6. Steel Wool with Lemon or Olive Oil
Get a ball of super fine steel wool and add olive oil or lemon oil to the surface of the stain. Test a small area first before you cover the whole stain to ensure that you don’t damage it.
Using the incorrect steel wool can scratch the wood’s surface, and scratching the surface can look worse than the white mark or heat stain. So, be careful not to overdo it and work slowly.
7. Sanding Your Wooden Furniture
It’s more difficult to remove white heat marks on older furniture or tables because the moisture sinks deep into the wood. In this situation, the best thing you can do is sand down the area affected by the white stain. You will use sandpaper to rub-down the wooden table until you remove the stain.

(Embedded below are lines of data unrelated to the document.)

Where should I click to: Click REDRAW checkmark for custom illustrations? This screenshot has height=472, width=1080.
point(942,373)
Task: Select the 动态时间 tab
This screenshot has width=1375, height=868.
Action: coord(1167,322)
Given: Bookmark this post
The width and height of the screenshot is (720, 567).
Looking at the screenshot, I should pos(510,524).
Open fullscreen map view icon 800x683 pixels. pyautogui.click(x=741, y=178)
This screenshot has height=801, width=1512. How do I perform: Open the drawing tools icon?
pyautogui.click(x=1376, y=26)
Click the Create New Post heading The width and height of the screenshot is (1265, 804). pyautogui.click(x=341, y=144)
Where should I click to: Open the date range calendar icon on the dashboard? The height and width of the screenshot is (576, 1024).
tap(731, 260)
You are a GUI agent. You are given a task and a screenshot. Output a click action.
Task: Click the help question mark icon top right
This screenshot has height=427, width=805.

Once you notice the white mark is gone, you need to repaint the table to cover the area you sanded or cleaned the surface and apply a finish to protect it. If you’re not confident in your abilities to do this, you should consult a professional.
8. Contact an Expert
If you want to be 100% sure to protect your wooden furniture, the best thing you can do is to contact a professional.
They’ve most likely encountered this same problem on a host of furniture pieces, and they’ll know how to safely remove it without causing further damage. Getting their advice may not cost you anything either until they actually go to repair it
9. Blush Remover
This easy heat treatment method offers no danger of burning your furniture’s finish. You do have to buy something, and there are many brands of Blush Remover available at your local hardware stores to choose from, including brands and products like Behlen Blush Eraser and Mohawk No Blush.
If they’re not available in your local stores, you can find them online. To use them, all you have to do is to spray the stain with the blush remover enough to get the area wet and leave it until the mark vanishes.
Get a soft brush and lightly feather the area to help it evaporate, and resist wiping until it’s completely dry.
How Placemats Remove Heat Stains from Wood
Ideally, you’ll take a proactive approach to heat stains and stop them from happening in the first place.
One obvious solution to this is getting placemats and putting them onto your wooden furniture before you set anything hot on it.
You can get them online or in virtually any store, and they come in a huge range of sizes, shapes, colors, and textures to match your decor.
There are nine ways you can protect your wooden furniture and keep it looking nice for years to come, and you can try each method to see which one successfully lifts the heat stains out of your space.
One of them may work better than others; just be sure to test it on a small spot before you take on the larger spot.